No false anything really. SA had scored the others so low BEFORE
adding in your score that the WH didn't mean anything to the score.
Likewise, SA scored the BL/BR ones so high BEFORE adding in your 
score that your score didn't mean anything.


So, to me, its basically just tagging along with the big
boys and every once and a while giving its .02 where the big boys
already came to a decision. 


What I was hoping it would be was that extra little bit ,
that hanging chad shall we say, that pushed it over the line one 
way or the other on a much greater percentage of processed messages. 
This was on my personal mail server ONLY, my production one processes

around 57250 emails a day, of which 52000 are thrown out before
they are even checked (KNOWN spam just by the receiving email address),
3500 are identified by SA as spam (Some false positives),  250 are
passed as clean (Of which I'd say 25% are still spam), and the rest
aren't even run through SA before reaching the user due to the users
not being happy with the results of SA scans.
  
But, if you were to use the WH and BL/BR lists as pre-filters to reduce 
spam assassin's load, what difference would it make to your mail server 
load?


And, in that cases, how many errors would you get?

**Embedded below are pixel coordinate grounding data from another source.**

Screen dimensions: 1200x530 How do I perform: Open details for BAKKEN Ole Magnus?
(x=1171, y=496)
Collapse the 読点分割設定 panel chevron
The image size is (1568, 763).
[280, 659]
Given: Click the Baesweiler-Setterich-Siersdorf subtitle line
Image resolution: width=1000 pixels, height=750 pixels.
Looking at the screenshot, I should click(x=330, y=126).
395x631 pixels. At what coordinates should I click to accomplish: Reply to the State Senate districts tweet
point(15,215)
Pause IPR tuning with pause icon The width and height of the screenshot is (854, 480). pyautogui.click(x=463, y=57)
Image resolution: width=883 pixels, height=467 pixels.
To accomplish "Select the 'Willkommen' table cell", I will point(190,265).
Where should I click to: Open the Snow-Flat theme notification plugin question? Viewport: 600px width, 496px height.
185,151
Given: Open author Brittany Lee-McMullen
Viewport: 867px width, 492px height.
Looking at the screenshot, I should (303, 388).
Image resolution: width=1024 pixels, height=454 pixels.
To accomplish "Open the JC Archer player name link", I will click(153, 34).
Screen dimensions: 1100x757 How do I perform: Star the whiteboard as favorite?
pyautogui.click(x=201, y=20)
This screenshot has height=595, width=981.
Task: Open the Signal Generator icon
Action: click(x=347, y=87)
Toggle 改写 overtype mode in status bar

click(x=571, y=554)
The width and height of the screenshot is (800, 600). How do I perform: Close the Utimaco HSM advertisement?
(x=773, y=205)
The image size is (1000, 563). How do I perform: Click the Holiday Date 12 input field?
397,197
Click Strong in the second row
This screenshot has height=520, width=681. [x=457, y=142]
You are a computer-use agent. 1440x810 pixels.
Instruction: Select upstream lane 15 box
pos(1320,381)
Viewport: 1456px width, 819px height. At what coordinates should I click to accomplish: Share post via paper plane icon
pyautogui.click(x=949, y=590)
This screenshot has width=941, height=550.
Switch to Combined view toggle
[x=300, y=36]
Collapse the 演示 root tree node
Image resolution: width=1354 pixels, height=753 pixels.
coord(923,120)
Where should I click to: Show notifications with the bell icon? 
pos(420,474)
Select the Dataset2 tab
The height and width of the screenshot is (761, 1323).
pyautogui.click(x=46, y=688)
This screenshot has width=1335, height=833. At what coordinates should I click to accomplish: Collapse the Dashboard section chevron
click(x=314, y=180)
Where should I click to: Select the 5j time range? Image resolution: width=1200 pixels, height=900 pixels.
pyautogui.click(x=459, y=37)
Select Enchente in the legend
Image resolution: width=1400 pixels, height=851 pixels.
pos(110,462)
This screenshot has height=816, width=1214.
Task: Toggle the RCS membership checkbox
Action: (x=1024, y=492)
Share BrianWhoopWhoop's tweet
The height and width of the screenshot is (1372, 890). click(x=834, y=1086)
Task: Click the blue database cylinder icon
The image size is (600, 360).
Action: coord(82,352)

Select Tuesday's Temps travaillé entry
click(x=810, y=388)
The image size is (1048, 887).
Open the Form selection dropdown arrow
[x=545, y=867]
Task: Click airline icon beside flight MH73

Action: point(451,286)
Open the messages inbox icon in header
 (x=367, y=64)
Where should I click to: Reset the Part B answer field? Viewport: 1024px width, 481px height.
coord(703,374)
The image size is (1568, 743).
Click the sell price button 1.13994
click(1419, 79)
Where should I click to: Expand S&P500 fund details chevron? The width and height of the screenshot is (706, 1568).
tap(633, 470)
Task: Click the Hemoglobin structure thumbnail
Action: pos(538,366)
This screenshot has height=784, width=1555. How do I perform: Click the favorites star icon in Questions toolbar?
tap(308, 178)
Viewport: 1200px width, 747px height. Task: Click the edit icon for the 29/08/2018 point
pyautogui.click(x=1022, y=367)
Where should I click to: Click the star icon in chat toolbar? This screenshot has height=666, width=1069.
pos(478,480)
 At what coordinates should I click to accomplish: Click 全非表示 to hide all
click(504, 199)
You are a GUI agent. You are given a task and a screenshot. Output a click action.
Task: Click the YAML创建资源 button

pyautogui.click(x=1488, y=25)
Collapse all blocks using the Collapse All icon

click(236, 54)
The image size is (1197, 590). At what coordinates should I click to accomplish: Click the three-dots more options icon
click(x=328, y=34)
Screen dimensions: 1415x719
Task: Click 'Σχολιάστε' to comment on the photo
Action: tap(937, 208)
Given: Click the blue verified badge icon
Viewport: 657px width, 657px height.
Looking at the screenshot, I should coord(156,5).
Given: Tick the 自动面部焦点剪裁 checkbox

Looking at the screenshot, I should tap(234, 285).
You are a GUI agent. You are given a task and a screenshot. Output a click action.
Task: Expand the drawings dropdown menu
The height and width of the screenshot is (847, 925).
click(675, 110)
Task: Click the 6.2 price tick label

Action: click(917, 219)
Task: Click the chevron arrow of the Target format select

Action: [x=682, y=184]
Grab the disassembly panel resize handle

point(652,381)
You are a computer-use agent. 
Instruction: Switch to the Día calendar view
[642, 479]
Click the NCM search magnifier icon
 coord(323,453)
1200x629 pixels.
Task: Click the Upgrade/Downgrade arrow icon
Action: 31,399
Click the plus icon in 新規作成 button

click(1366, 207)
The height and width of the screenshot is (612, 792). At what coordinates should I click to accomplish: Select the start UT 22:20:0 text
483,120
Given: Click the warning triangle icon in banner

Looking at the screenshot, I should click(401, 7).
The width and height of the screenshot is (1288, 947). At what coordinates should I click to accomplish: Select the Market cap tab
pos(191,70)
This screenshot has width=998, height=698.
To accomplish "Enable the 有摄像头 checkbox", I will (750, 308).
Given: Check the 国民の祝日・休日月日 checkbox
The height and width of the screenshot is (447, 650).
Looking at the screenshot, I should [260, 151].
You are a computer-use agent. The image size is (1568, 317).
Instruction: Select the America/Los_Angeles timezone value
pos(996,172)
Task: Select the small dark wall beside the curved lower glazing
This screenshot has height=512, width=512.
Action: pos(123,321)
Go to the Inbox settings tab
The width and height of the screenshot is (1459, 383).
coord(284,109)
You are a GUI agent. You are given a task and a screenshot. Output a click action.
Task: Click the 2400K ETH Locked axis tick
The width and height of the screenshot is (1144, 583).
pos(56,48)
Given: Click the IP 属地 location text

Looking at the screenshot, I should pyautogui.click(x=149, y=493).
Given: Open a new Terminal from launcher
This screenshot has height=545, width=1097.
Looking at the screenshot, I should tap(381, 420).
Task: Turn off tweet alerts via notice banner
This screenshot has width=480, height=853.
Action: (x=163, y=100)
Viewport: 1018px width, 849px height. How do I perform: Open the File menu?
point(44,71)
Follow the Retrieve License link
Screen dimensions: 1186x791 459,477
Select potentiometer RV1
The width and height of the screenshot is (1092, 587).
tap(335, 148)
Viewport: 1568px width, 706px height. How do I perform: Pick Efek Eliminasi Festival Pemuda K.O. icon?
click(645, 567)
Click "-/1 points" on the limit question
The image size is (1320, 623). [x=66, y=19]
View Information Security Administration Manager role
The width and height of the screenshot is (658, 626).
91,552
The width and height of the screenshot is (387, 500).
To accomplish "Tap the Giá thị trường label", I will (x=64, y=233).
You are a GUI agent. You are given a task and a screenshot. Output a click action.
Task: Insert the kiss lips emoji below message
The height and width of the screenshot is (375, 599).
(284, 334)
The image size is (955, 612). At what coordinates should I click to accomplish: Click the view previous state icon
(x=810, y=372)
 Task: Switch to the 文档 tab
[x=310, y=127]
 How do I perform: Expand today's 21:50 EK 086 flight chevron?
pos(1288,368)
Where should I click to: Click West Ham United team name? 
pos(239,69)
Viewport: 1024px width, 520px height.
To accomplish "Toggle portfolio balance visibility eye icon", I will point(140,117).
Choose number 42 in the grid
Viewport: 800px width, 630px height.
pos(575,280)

I think that might be Marc's actual goal here.  Not to tip the balance 
on questionable email, but to keep you from having to scan stuff that 
is definitely ham and definitely spam.




Hi,

	Unfortunately, I don't know how to tell this given that Mark 
provided SA rules for processing. If this was something I could implement 
at the sendmail level, before it got to SA (pre-filter), then it may
make a difference to AT MOST what seems to be about 5% of my email. 
But since SA has to run ANYWAY, then if anything it slows
the server down since it needs to make an additional DNS call. 


Tuc/TBOH

  


I gave you rules for SA because this is the SA forum. In the Exim forum 
I posted the Exim rules. I manage to route over 99% of the email I 
process around SpamAssassin.  But I am running off my own data so that 
makes a big difference. If the system were scaled up it would catch far 
more stuff.




Re: Spam fighting technology techniques not welcome on Spamassassin list?

2007-09-12 Thread Daryl C. W. O'Shea

Please do not feed the trolls.


Marc Perkel wrote:
OK - Think about it people. People here are saying that spam fighting 
techniques are NOT WELCOME in the Spam Assassin list. Don't you people 
realize how absolutely stupid that sounds? I am sitting here with my 
mouth open in disbelief that anyone even suggest such a thing.


Correct.  The SpamAssassin users lists is for discussing issues with 
Apache SpamAssassin application.  It is not a general venue for spam 
discussion.  Such discussions are appropriate for the SPAM-L list.


On behalf of the entire Apache SpamAssassin PMC, please knock it off.